Una infracción que desató la furia vehicular
Los hechos ocurrieron en el cruce de la Avenida Reforma y la 24 Sur, una zona de alta afluencia vehicular y peatonal en la capital poblana.
De acuerdo con los primeros reportes, personal del Ayuntamiento de Puebla adscrito al programa de parquímetros realizaba un recorrido de supervisión cuando detectó un vehículo estacionado en aparentes condiciones irregulares.
Los inspectores, quienes también tienen la responsabilidad de verificar el registro de unidades a través de la plataforma digital "Kigo", procedieron a elaborar la sanción correspondiente.
Sin embargo, antes de que pudieran concluir su labor, el propietario del automóvil apareció en el lugar visiblemente molesto.
La confrontación verbal escaló rápidamente. Sin mediar diálogo, el conductor embistió físicamente contra uno de los supervisores, logrando derribarlo contra el asfalto.
Una vez en el suelo, el agresor continuó propinando golpes al trabajador municipal, quien permanecía indefenso mientras intentaba cubrir su rostro.
Testigos mudos y una autoridad ausente
Lo que hace particularmente alarmante este caso es la pasividad con la que reaccionaron los presentes. Un video difundido posteriormente en redes sociales, captado por un ciudadano que se encontraba en las inmediaciones, muestra cómo decenas de personas observan la golpiza sin intervenir.
Mientras el supervisor recibía la paliza, una compañera del afectado sostenía un diálogo con otro individuo, aparentemente un acompañante del agresor, pero en ningún momento se acercó a auxiliar a su colega ni solicitó ayuda de manera enérgica. Los peatones continuaron su paso, algunos volteando brevemente, otros apresurando el andar para no verse involucrados.
La secuencia completa de los hechos quedó registrada y rápidamente comenzó a circular en plataformas digitales, generando indignación entre los usuarios que cuestionan tanto la violencia del atacante como la indiferencia ciudadana.
Silencio oficial y expectación ciudadana
Hasta el momento, las autoridades municipales no han emitido ningún comunicado oficial respecto a la agresión.

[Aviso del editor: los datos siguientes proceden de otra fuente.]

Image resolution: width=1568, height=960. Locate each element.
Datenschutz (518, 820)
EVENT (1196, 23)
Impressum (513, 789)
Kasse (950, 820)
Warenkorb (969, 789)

Se desconoce si el conductor fue detenido por elementos policiacos que pudieran haber arribado posteriormente, o si ya existe alguna denuncia formal interpuesta por el trabajador agredido.
Tampoco se ha revelado el estado de salud del supervisor municipal, ni si la empresa concesionaria del servicio de parquímetros o el propio Ayuntamiento ofrecerán acompañamiento legal y médico a su empleado.
La ciudadanía espera que en las próximas horas las instituciones correspondientes rompan el silencio y proporcionen detalles sobre las acciones legales emprendidas contra el responsable, así como las medidas que se implementarán para garantizar la seguridad del personal que realiza labores de supervisión en la vía pública.